Target values (y) on the nodes in graphs were replaced with a keyword “__unknown__” to prepare problems (x) automatically (underlines are added to distinguish from the word “unknown”). If one graph has more than two target values (e.g., melting point and density), the replacement and problem generation were done individually to generate multiple problems; there were not multiple “__unknown__” nodes in one graph. The numeric nodes of the material properties were set as the target values (y) for prediction. For inverse problem solving in the last section of the main manuscript, all nodes (numbers, chemicals, and text) in all graphs were set as problems.

Unless noted otherwise, the graph data were split into train and test datasets randomly (splitting ratio of 0 to 0.9). The train dataset was used to train a graph neural network and the test dataset was used only for prediction.

Machine learning

The prepared datasets were trained with a neural network (Supplementary Fig. 5). The Chainer library was used to script the model, which had a graph neural network layer to recognize graphs and three dense layers to calculate the final outputs. The graph neural network was prepared based on an open-source library in Chainer-chemistry 0.7.0. The Implemented function of the gated graph neural network was used. Only the input part of the function was modified to input the adjacency matrices and node vectors described above, whereas the original version was customized to input only the connection of atoms in molecules.
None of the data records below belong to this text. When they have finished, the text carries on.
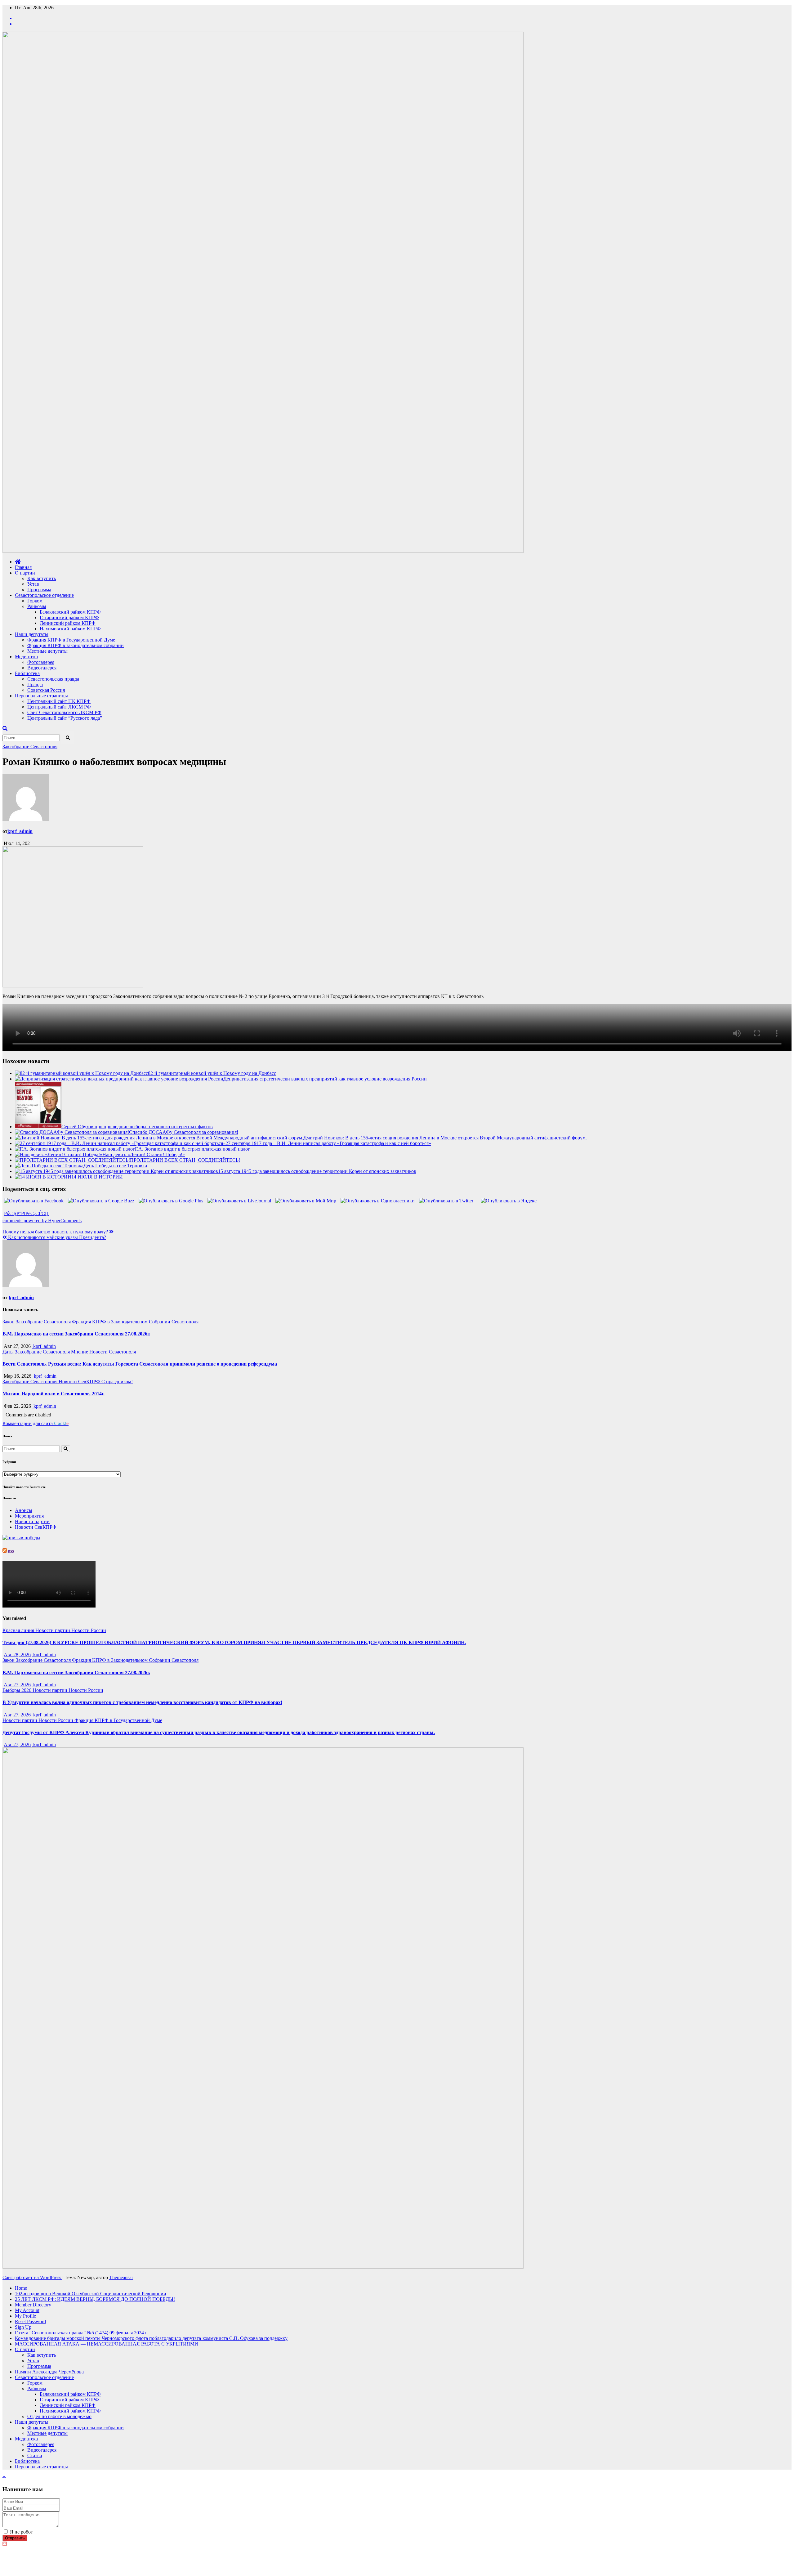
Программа (39, 589)
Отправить (15, 2538)
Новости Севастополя (112, 1351)
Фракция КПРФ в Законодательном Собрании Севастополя (135, 1321)
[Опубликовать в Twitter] (446, 1200)
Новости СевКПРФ (80, 1381)
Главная (23, 567)
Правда (35, 684)
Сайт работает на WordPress (32, 2277)
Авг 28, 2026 (17, 1654)
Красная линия (18, 1630)
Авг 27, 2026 (17, 1684)
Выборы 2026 (17, 1690)
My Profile (25, 2316)
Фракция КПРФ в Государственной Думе (71, 639)
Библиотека (27, 673)
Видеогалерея (41, 667)
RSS (11, 1551)
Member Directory (33, 2304)
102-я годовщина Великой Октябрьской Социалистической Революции (90, 2293)
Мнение (80, 1351)
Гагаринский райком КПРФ (69, 617)
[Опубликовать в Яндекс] (509, 1200)
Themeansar (121, 2277)
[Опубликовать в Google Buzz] (101, 1200)
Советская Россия (46, 690)
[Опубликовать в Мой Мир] (305, 1200)
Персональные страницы (41, 695)
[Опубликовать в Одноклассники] (378, 1200)
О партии (25, 572)
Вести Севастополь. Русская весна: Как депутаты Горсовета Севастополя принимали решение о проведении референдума (139, 1363)
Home (21, 2288)
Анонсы (23, 1510)
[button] (4, 728)
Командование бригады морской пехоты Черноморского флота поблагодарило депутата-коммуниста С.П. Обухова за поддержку (151, 2338)
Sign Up (23, 2327)
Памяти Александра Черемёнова (49, 2371)
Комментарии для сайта (35, 1423)
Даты (8, 1351)
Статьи (34, 2455)
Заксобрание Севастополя (29, 746)
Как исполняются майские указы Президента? (56, 1237)
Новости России (88, 1630)
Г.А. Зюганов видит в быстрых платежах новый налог (192, 1149)
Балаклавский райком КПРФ (70, 612)
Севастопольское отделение (44, 595)
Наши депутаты (31, 634)
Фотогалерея (40, 662)
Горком (34, 600)
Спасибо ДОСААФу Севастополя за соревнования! (183, 1132)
The neural network was trained to reduce the mean square errors between the predicted and actual values. Minibatch sizes of 32 and 128 were selected for only PEDOT-PSS learning and multitask learning, respectively. Training was repeated with 100 epochs with the Adam optimizer37. The dimension of output values was 1 for the normal prediction mode of numeric nodes.

The model was constructed with a 64-dimensional output to solve inverse problems in the last section of the main manuscript. The last 60-dimensional vectors were used for prediction (i.e., the first four-dimensional arrays were used only to distinguish node types). The predicted vectors were compared with the word (or compound) list in the integrated databases. Ones giving the highest cosine similarity with the predicted vectors were extracted as the prediction result. In the future, direct outputs of words and compounds may be achieved using autoencoders or similar techniques13. Numeric nodes were predicted by averaging the predicted 60-dimensional vectors. All hyperparameters were optimized manually. Automatic parameter tuning will be tested in future research with higher computing power (e.g., multiple GPUs).

Prediction by conventional models as the control experiments

Language model to predict conductivity directly from text (related to Fig. 3 and Supplementary Fig. 5): In Fig. 3, conductivity was predicted via graph structures, which were converted from texts. On the other hand, conventional recurrent neural networks, such as long short-term memory (LSTM)38, can treat text information directly. As a control experiment, conductivity was predicted from the texts. The conductivity values in the texts were replaced with “__unknown__” to make problems (Supplementary Fig. 5b). After converting words into embedding vectors, the word inputted to a LSTM layer (which outputs 16-dimensional latent vectors, implemented by Keras 2.3.1). Conductivity was calculated via a dense layer without activation functions.

Random forest regressors to predict chemical properties (related to Fig. 5and Supplementary Fig. 14): As the control to the multitask training, machine learning was conducted in a conventional way with a Wikipedia database. Random forest was selected as a conventional yet robust prediction algorithm4. First, compound information was converted to 60-dimensional arrays through the same process as the graph approach. Then, individual random forest regressors (by scikit-learn) were introduced and trained to predict each chemical property recorded in the database (absolute standard enthalpy of formation, boiling temperature, decomposition temperature, density, flash temperature, ionization energy, melting enthalpy, melting temperature, refractive index, vapor pressure, and pKa) from the 60-dimensional arrays. Train and test datasets were prepared randomly with a splitting ratio of 9/1.